The development bank is stepping up its funding for countries to adapt to the effects of climate change, and is calling for rich countries to make greater efforts at cutting greenhouse gas emissions.

Rachel Kyte, vice president of the World Bank, said it had doubled its aid for adaptation from $2.3bn (£1.47bn) in 2011 to $4.6bn last year, and called for a further doubling. She said the bank was working to tie its disaster aid and climate change adaptation funding closer together.

Aid from the bank to help poor countries cut their greenhouse gas emissions and pursue environmentally sustainable economic development stands at about $7bn a year, and is backed by about $20bn from regional development banks and other partners.

The report's authors used the latest climate science to examine the likely effects of global warming of 2C to 4C on agriculture, water resources, coastal ecosystems and fisheries, and cities, across sub-Saharan Africa, south and south-east Asia.

Kyte said the effects would be to magnify the problems that developing regions experience. More people would be pushed into slums, with an increased risk of disease. "We are looking at major new initiatives [in] cities; cities need billions of investment in infrastructure, but many developing cities are not really creditworthy," she said.

She pointed to Jakarta, where rising sea levels and decades of pumping freshwater from underground sources beneath and around the city were increasing its vulnerability to flooding.
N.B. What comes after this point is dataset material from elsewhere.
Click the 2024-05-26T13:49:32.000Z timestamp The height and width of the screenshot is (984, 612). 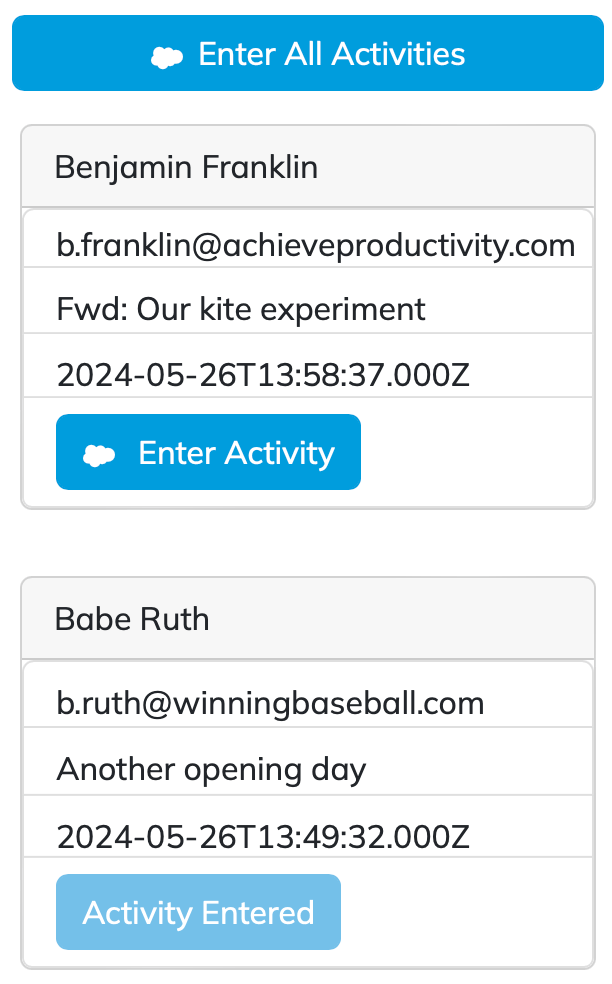(263, 835)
Choices would need to be made soon in many cities on how to stem the likely effects, but Kyte warned that the plans must be future-proof, citing Ho Chi Minh City in Vietnam, which has been forced to rethink its flood preparations despite spending $2bn on them.

Green campaigners emphasised the need to try to avoid 2C of warming, which scientists stay is possible if countries bolster their ambitions to cut greenhouse gas ambitions in the near future.

Stephanie Tunmore, climate campaigner at Greenpeace International, said: "Fossil fuels are being extracted in burned in the name of development and prosperity, but what they are delivering is the opposite.

"Some major impacts from climate change are already unavoidable and rich countries must urgently support the poor and vulnerable to adapt. But massive increases in the future costs of adaptation and damage can only be avoided by investing in a clean energy future now."

The World Bank has come under fire in the past for funding coal-fired power plants in some developing countries. However, it said the move was the result of old policies and was being phased out.